*** Begin section ***

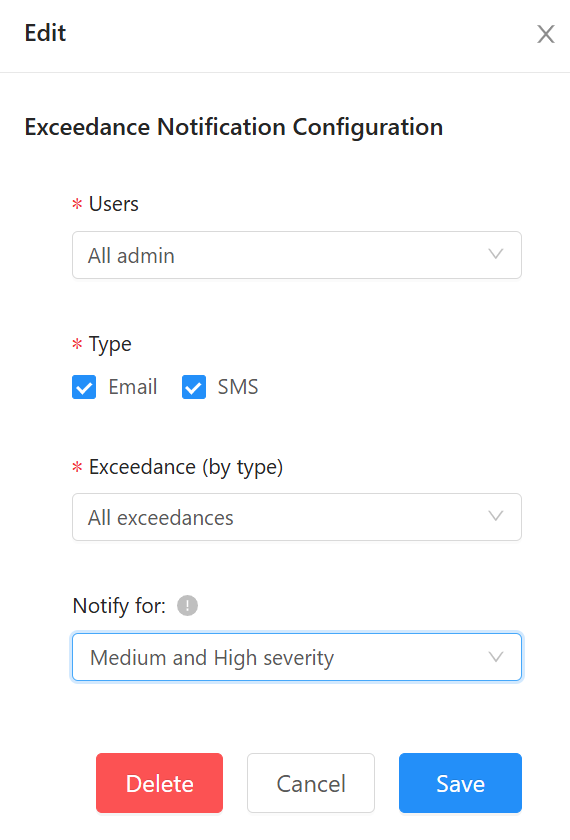This screenshot has height=840, width=570.
Task: Delete this notification configuration
Action: [160, 783]
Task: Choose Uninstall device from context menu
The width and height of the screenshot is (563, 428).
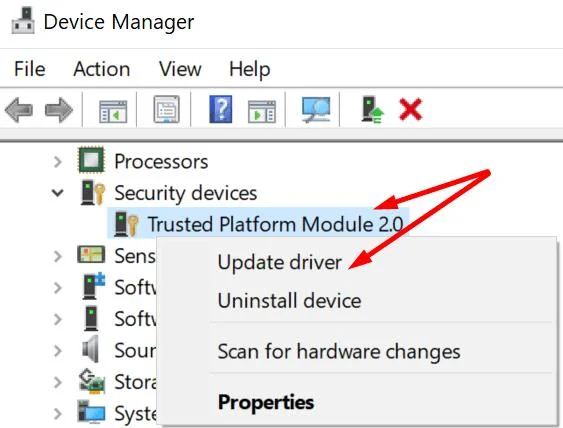Action: click(289, 301)
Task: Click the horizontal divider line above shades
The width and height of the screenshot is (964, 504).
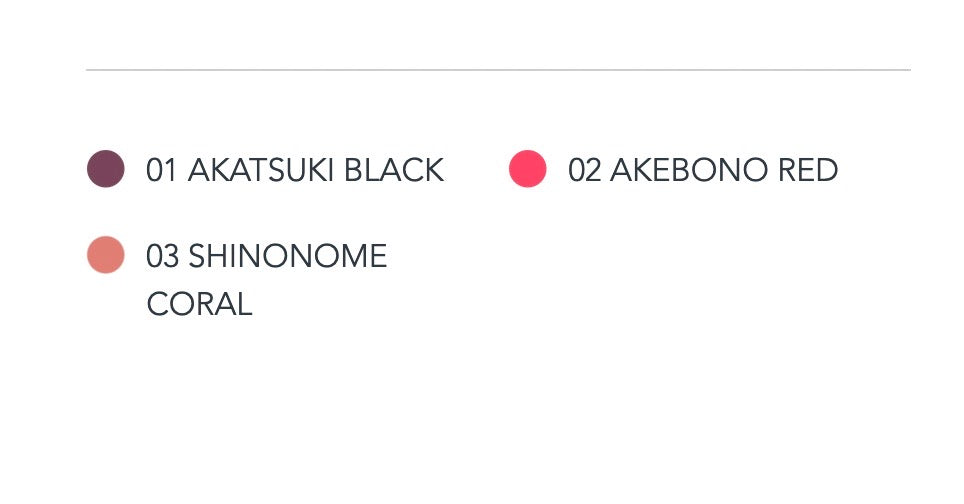Action: (498, 70)
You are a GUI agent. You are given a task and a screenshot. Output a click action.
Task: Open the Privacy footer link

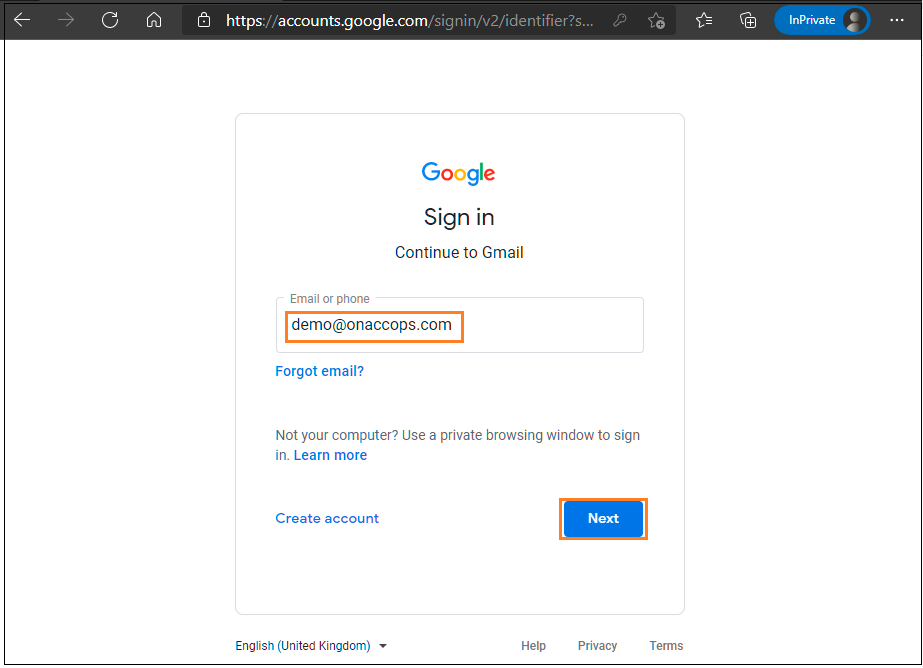point(597,646)
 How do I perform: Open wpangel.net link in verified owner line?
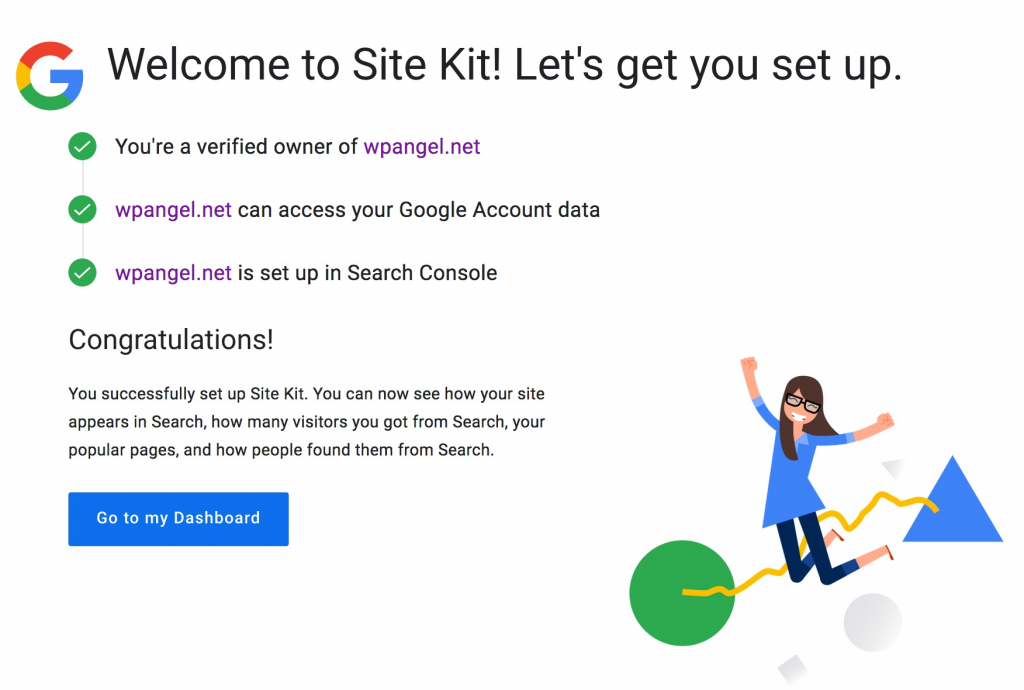[422, 147]
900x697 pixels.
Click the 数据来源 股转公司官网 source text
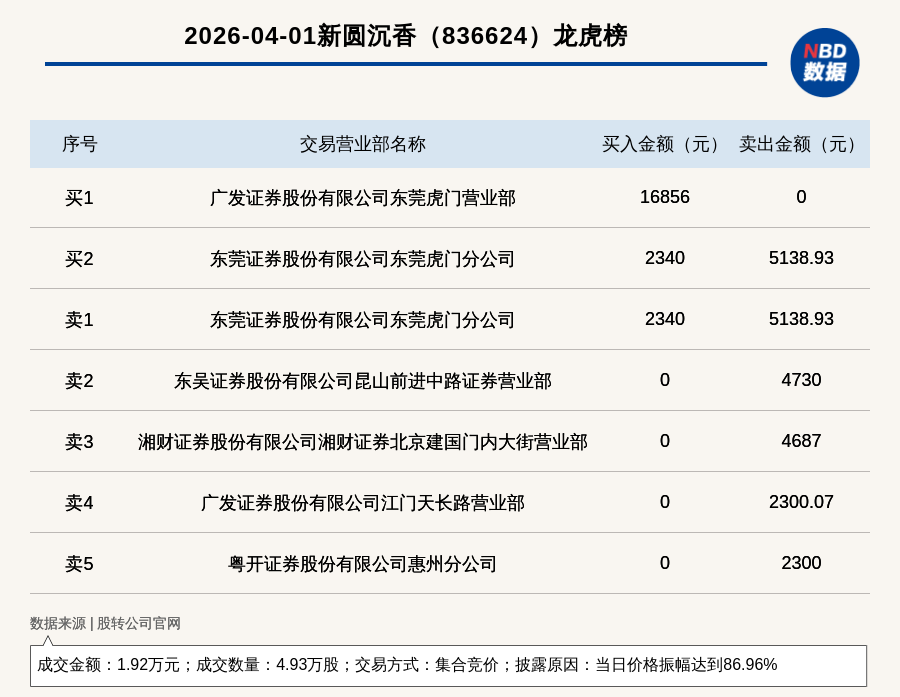[105, 623]
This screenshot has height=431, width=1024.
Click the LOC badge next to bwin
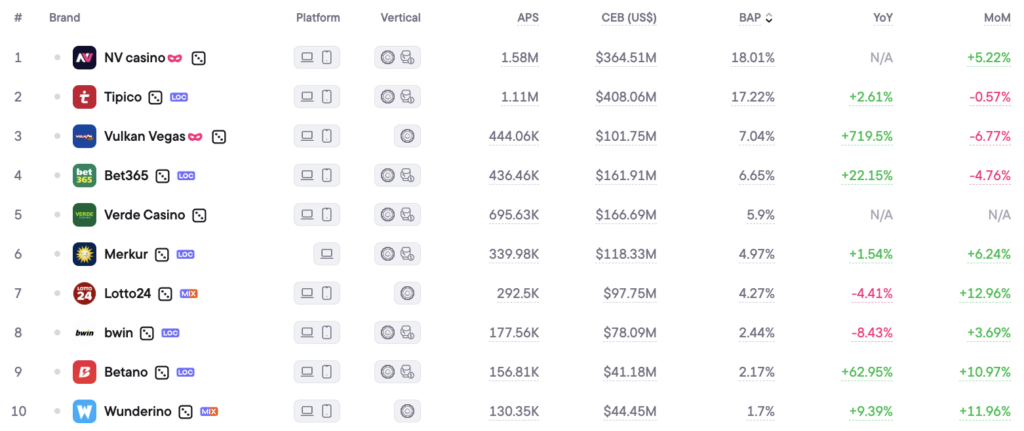[170, 333]
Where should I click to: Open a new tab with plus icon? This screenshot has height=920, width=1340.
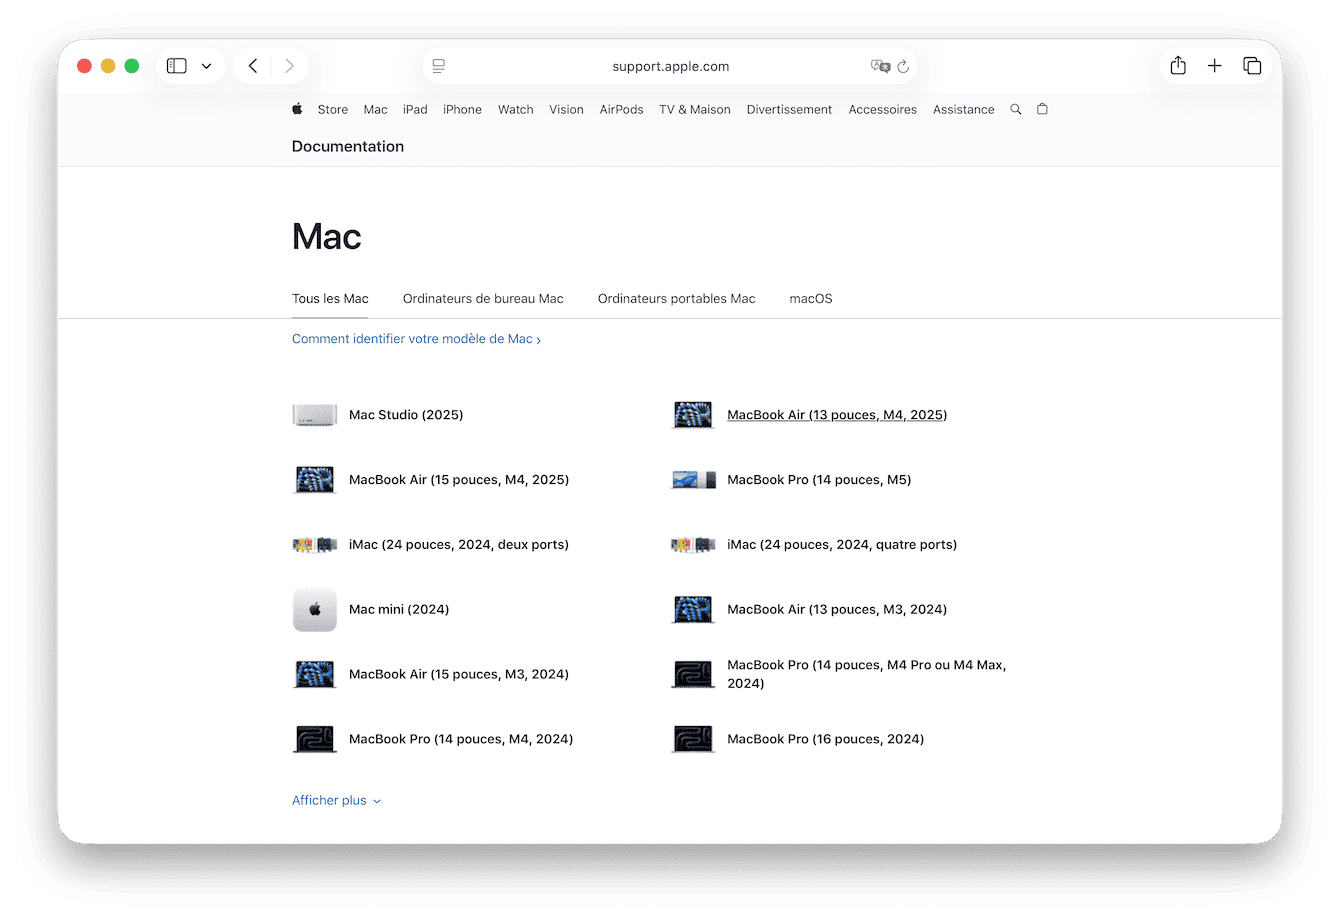tap(1214, 66)
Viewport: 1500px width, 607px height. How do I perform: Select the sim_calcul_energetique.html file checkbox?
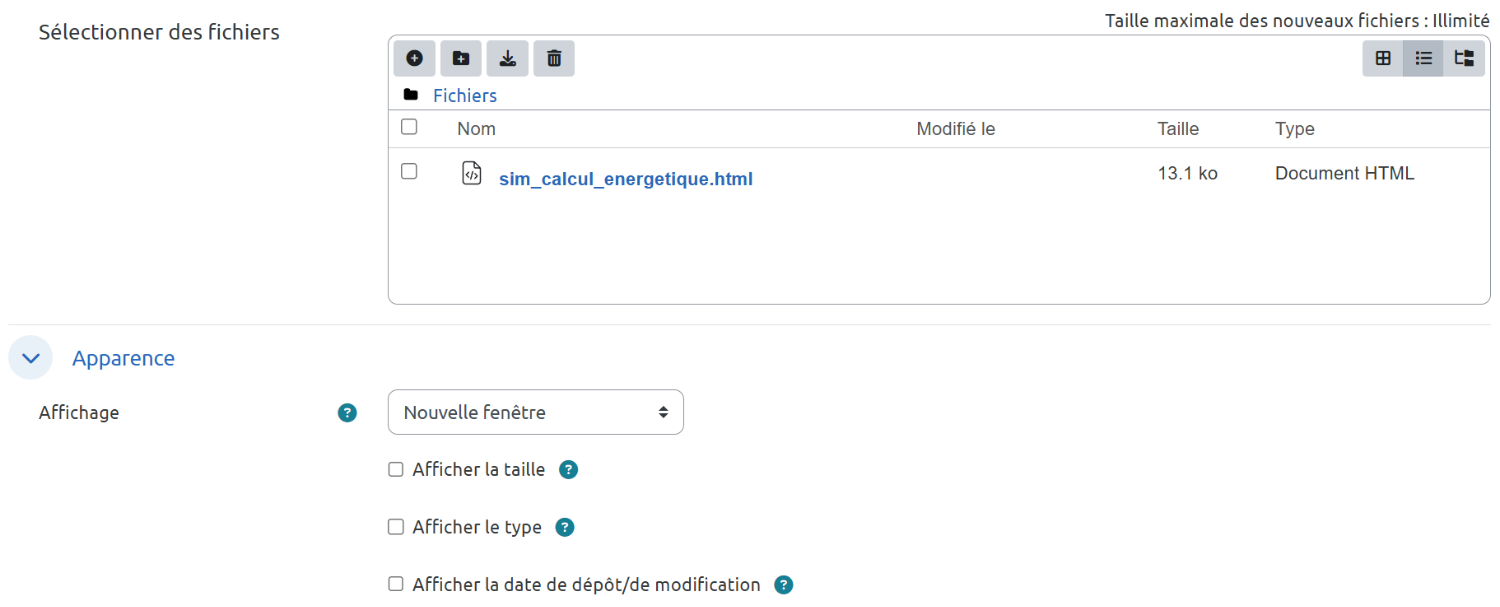[409, 172]
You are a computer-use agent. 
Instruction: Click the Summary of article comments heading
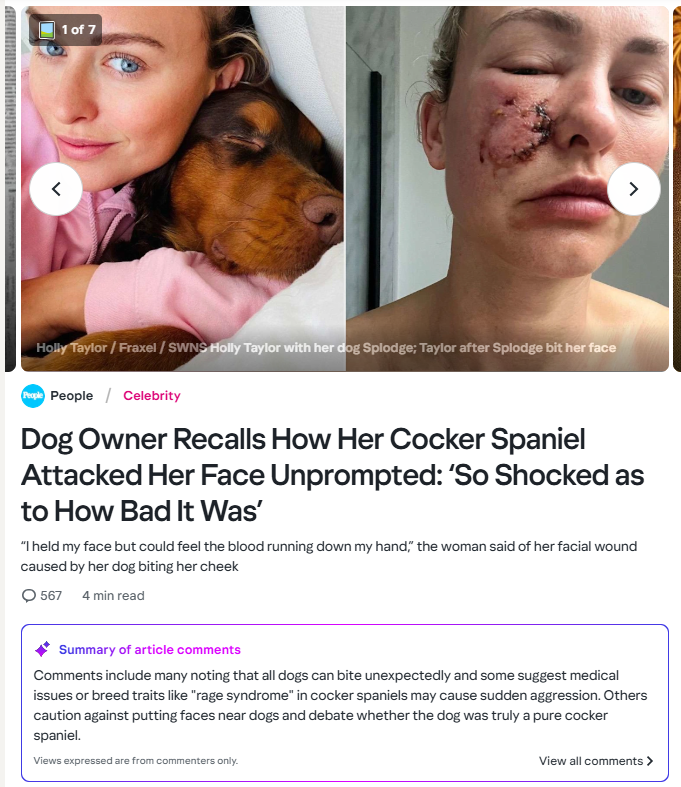[150, 649]
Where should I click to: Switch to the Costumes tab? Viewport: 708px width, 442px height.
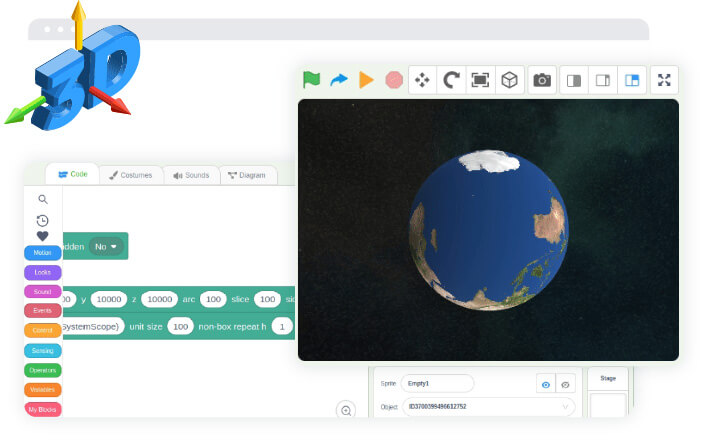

*** End section ***

Task description →
Retype, exactly and only, the lines from the one containing "You are a GUI" through the end of the entries, both ends included, and omit all pictures.

Output of the exercise →
You are a GUI agent. You are given a task and a screenshot. Output a click action.
Task: Open the Privacy footer link

point(597,646)
 How do I perform: Open wpangel.net link in verified owner line?
[422, 147]
900x697 pixels.
Click the 数据来源 股转公司官网 source text
[105, 623]
This screenshot has height=431, width=1024.
Click the LOC badge next to bwin
[170, 333]
Where should I click to: Open a new tab with plus icon? This screenshot has height=920, width=1340.
tap(1214, 66)
Viewport: 1500px width, 607px height. How do I perform: Select the sim_calcul_energetique.html file checkbox?
[409, 172]
You are a computer-use agent. 
Instruction: Click the Summary of article comments heading
[150, 649]
Where should I click to: Switch to the Costumes tab? Viewport: 708px width, 442px height.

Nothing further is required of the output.